+++ Document excerpt
All history subsequent to the salvific event, with its load of sufferings, is nothing other than the great opportunity to participate in the same redemptive suffering of Christ, uniting one's own sufferings to his, to complete in one's own flesh what is lacking in his afflictions (cf. Col 1:24): ‘Christ achieved the Redemption completely and to the very limits but at the same time he did not bring it to a close. In this redemptive suffering, through which the Redemption of the world was accomplished, Christ opened himself from the beginning to every human suffering and constantly does so. Yes, it seems to be part of the very essence of Christ's redemptive suffering that this suffering requires to be unceasingly completed (...). this Redemption, even though it was completely achieved by Christ's suffering, lives on and in its own special way develops in the history of man. It lives and develops as the body of Christ, the Church, and in this dimension every human suffering, by reason of the loving union with Christ, completes the suffering of Christ.' (n. 24).
++++++
Can you reproduce the whole passage on redemptive suffering above, word for word? The listing is separate material, apart from the passage on redemptive suffering.
+++ Supplied data
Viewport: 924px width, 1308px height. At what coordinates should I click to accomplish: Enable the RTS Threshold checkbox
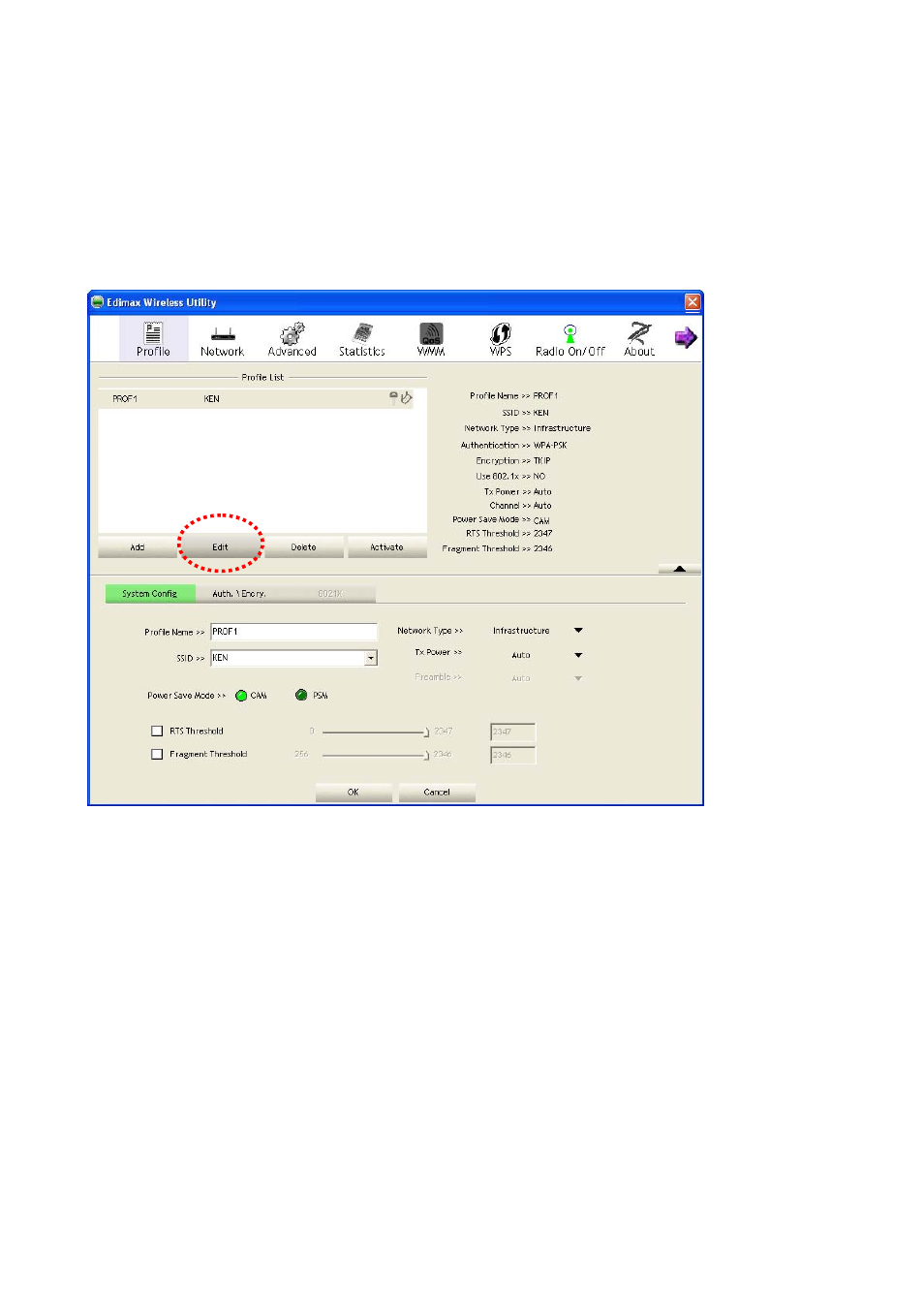pos(157,732)
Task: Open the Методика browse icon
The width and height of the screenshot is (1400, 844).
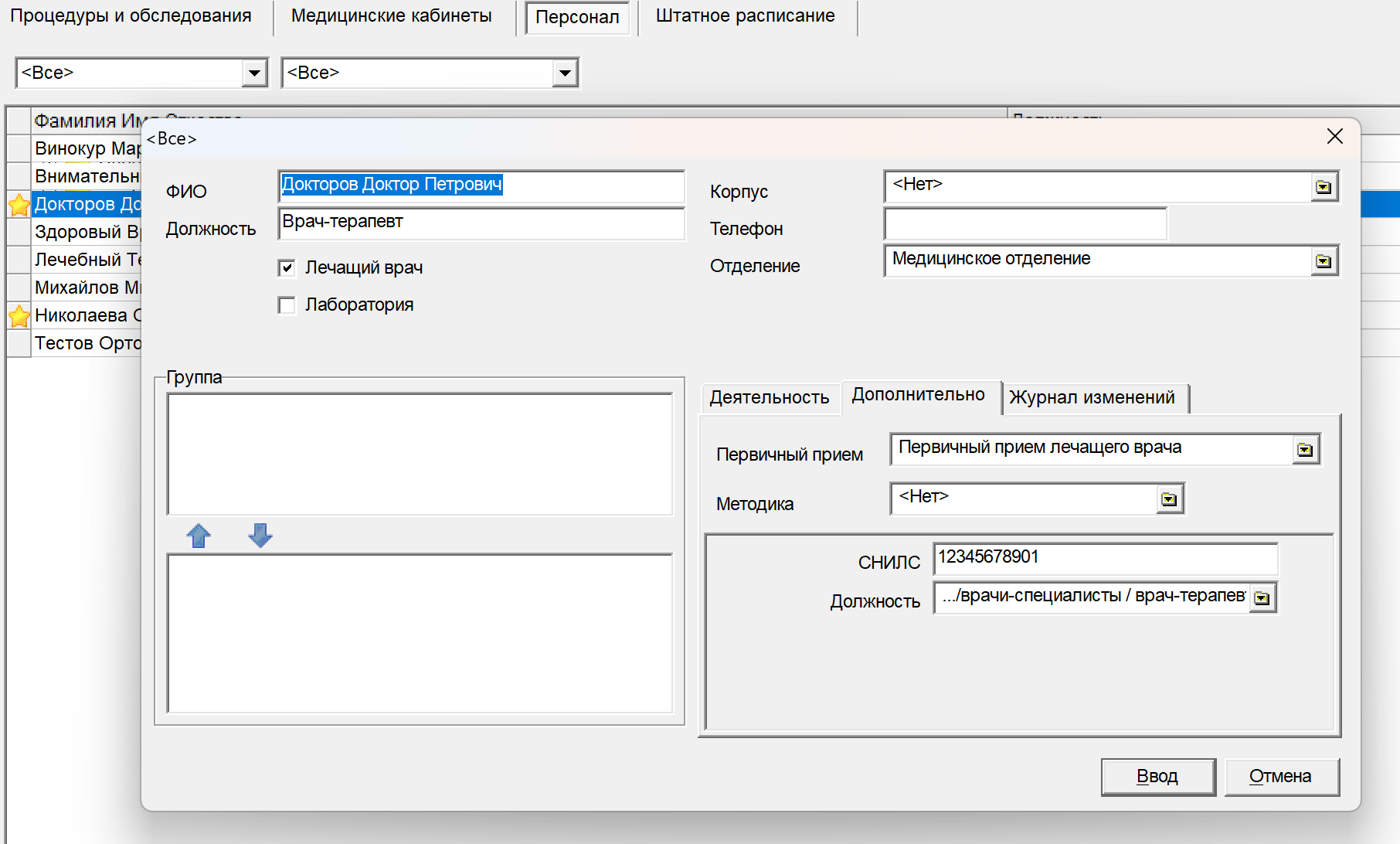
++++++
Exercise answer:
All history subsequent to the salvific event, with its load of sufferings, is nothing other than the great opportunity to participate in the same redemptive suffering of Christ, uniting one's own sufferings to his, to complete in one's own flesh what is lacking in his afflictions (cf. Col 1:24): ‘Christ achieved the Redemption completely and to the very limits but at the same time he did not bring it to a close. In this redemptive suffering, through which the Redemption of the world was accomplished, Christ opened himself from the beginning to every human suffering and constantly does so. Yes, it seems to be part of the very essence of Christ's redemptive suffering that this suffering requires to be unceasingly completed (...). this Redemption, even though it was completely achieved by Christ's suffering, lives on and in its own special way develops in the history of man. It lives and develops as the body of Christ, the Church, and in this dimension every human suffering, by reason of the loving union with Christ, completes the suffering of Christ.' (n. 24).